With a diameter of around seven millimeters, the plate lens, which is popular in Germany, is one of the larger types of lenses. It is suitable for all types of lentil dishes. Plate lentils are also sold commercially under the designation Green lentils or Troja lentils. Plate lentils are colored in a light olive green immediately after harvesting. After a longer storage period, they then turn yellow-brown to brown. However, the change in color does not affect taste or cooking properties.

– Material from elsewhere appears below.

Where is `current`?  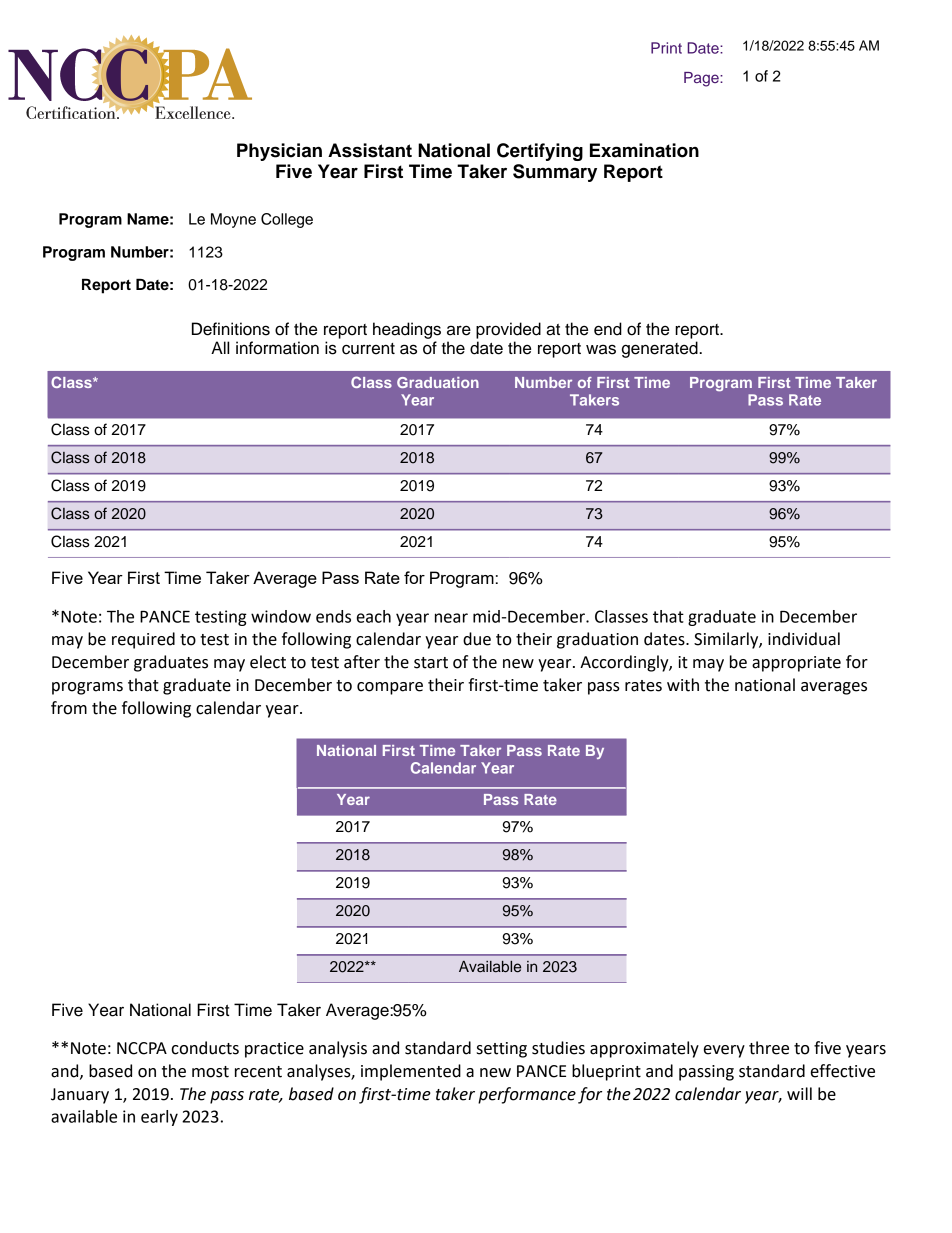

  • Skin: greenish, yellow to brown or olive green
  • Inside color: yellow
  • Size: 6 to 7mm
  • floury consistency
  • Taste: mild to earthy

use

Depending on their size and color, lentil seeds have very different cooking properties. Because some varieties are rather floury and overcook quickly. However, they are excellent for soups, stews and spreads. Others, on the other hand, keep their shape and are still al dente even after a long cooking time. These are therefore good for salads. As a rule of thumb, the larger the type of lentil, the faster it will overcook. Since the flavors come mainly from the shell, unpeeled seeds are more flavorful than the bare kernels.